Sibsey Trader Windmill
Sibsey Trader Windmill

Sibsey Trader Windmill is a restored six-storey windmill that was built in 1877 to replace an earlier post mill. It is one of the few surviving six-sailed mills in England.

The mill was built by the Sanderson and Son company of Louth and originally had four pairs of grinding stones. In the early 20th century a fifth pair waas added, driven by an electric engine in an exterior shed. The engine was taken out in 1953 and the mill was simply left to decay.

Salvation came in the form of a mill enthusiast named Rex Walles. He determined the 12 most historically important windmills in Britain and began a campaign to save them prom destruction and return them to working order. Sibsey Trader Windmill was among those dozen important mills.

Sibsey Trader Windmill was awarded a Grade I listing by English Heritage and named a National Monument. It was fully restored in 1981. This is not just a museum; the mill works for its living, producing a wide range of organic, stone-ground flours including wheat, rye, spelt, barley, and maize, as well as hand-made muesli. All these products are available in the mill's shop.

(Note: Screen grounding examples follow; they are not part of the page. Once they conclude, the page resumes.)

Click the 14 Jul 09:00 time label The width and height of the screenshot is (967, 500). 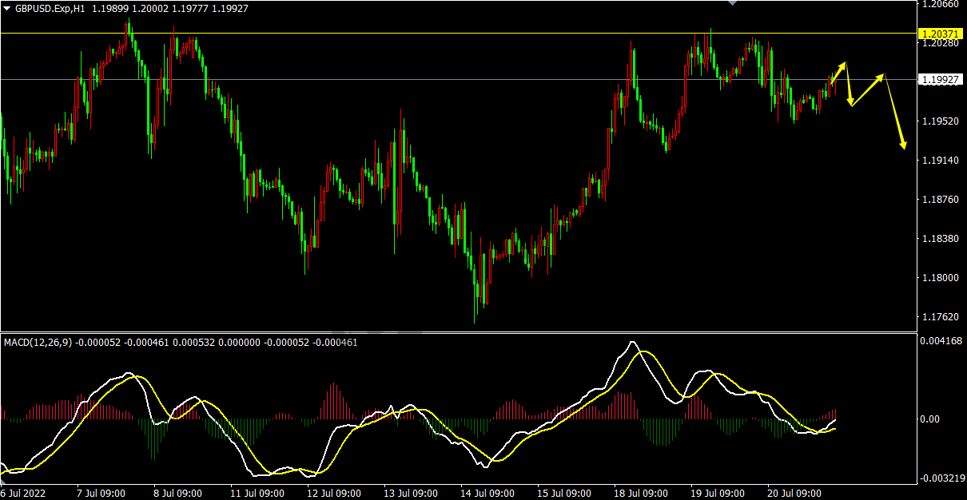[x=486, y=493]
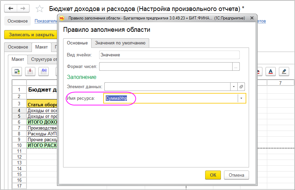Click the f(x) formula table icon
The height and width of the screenshot is (190, 295).
(x=44, y=71)
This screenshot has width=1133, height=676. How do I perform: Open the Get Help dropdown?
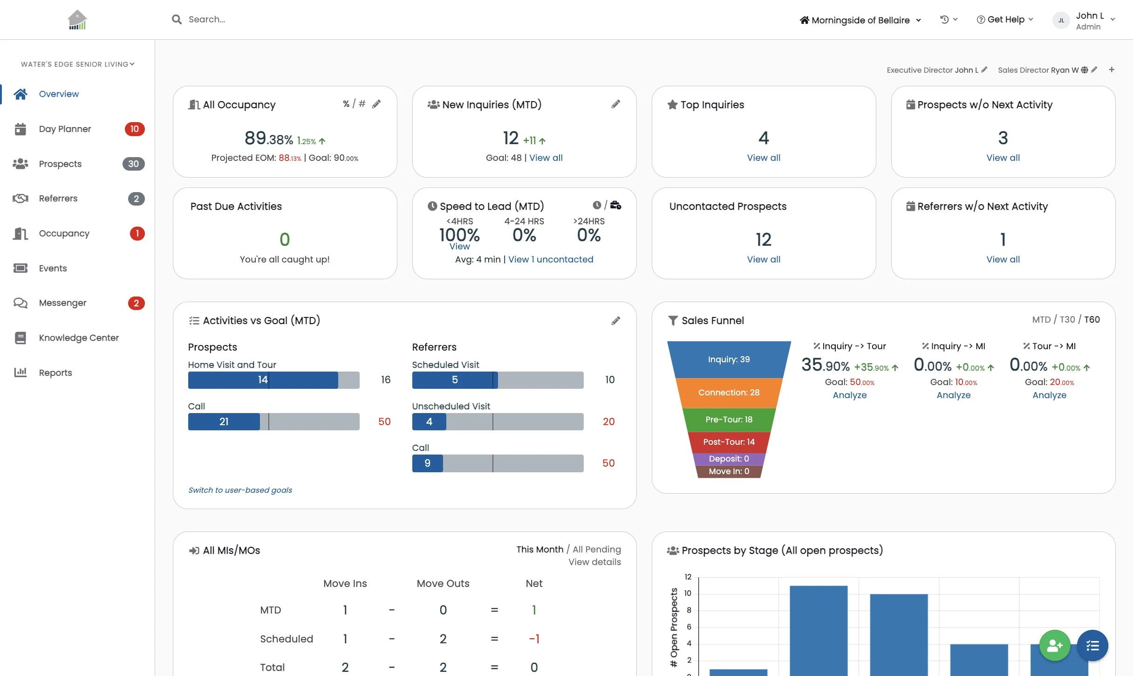point(1005,20)
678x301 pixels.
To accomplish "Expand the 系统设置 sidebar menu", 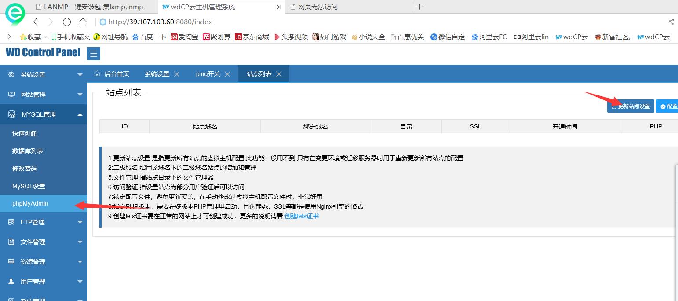I will pos(43,75).
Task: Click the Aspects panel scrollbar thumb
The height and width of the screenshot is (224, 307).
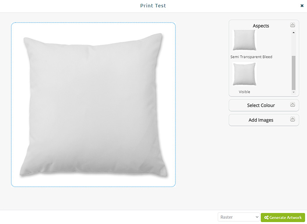Action: (x=293, y=73)
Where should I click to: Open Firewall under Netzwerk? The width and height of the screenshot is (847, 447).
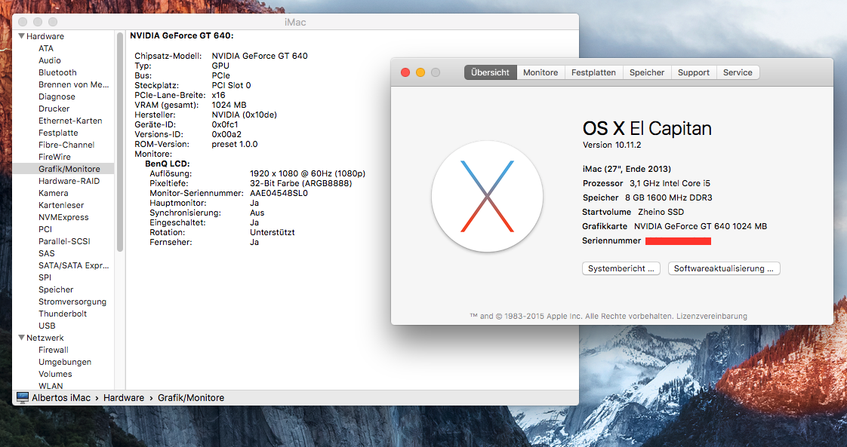click(x=54, y=350)

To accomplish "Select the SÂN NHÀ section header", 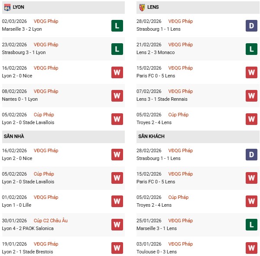I will click(x=14, y=137).
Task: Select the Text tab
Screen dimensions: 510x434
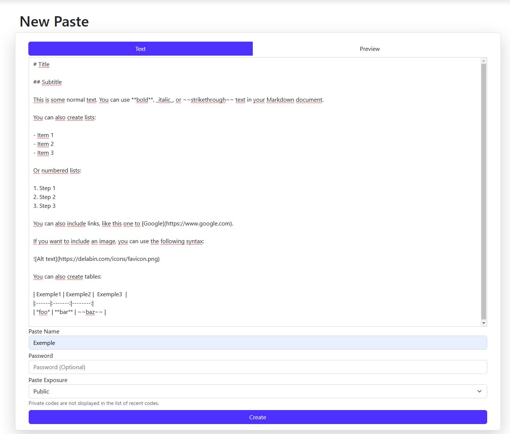Action: 140,48
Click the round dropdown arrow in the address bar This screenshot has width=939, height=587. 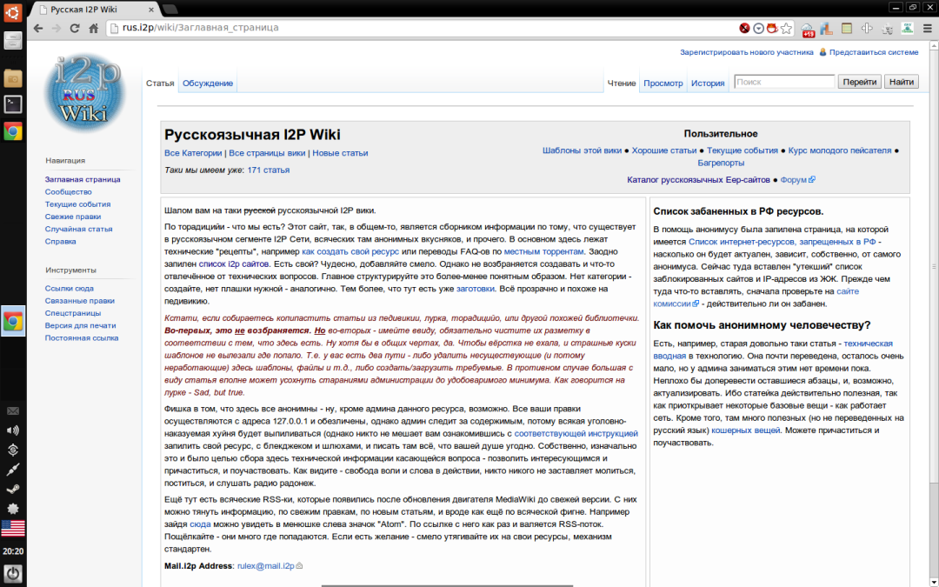coord(758,28)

Another view of the mill (without sails)
Another view of the mill (without sails)

The mill was damaged by a storm in 2018 and the sails had to be removed. As of this writing, English Heritage has agreed a programme of repair which should bring the mill back to its original condition.

The Mill

The mill stands six floors high and is made of tarred brick. It is 74'3" to the top of the cap, which rotates on a cast-iron track known as the curb. The cap is linked to six double-sided patent sails and a wooden fantail. There is an external gallery at third floor level, notable for its beautiful wrought-iron railings.

The mill appears taller than it is due to the flat landscape surrounding it. The base floor is now home to the mill shop where you can buy fresh-ground flour. It was originally where sacks of grain were attached to a hoist so they could be lifted to the third and fourth floors for storage in large bins.

The view from the external gallery
The view from the external gallery

Above the base floor is the meal floor, where you will find the governors and tensioner mechanisms. The governors control the gap between grinding stones, compensating for the speed of the sails by lowering the upper stones as the speed goes up. As a result, the stones grind a uniform fineness of flour no matter what the wind speed is. The tensioners control the rate at which grain is fed to the grinding wheels.

Above the meal floor is the stone floor, where three pairs of grinding stones operate. Two pairs of stones were used for cattle feed and the third to grind flour. Each upper stone is driven by gears connected to the great spur wheel on the central drive shaft.

The third and fourth floors hold the grain bins, where grain is stored and fed through chutes to the waiting grindstones on the floor below. Stairs lead up to the dust floor above. The dust floor is directly under the cap, which rotates according to wind direction.

You can see the windshaft that carries the sails, drives the sack hoist and turns the central drive shaft. A striking rod goes through the windshaft and operates the shutters on the sails. The angle of the shutters determines the speed at which the sails rotate.

It is fascinating to see the historic milling mechanism and learn how the mill operates.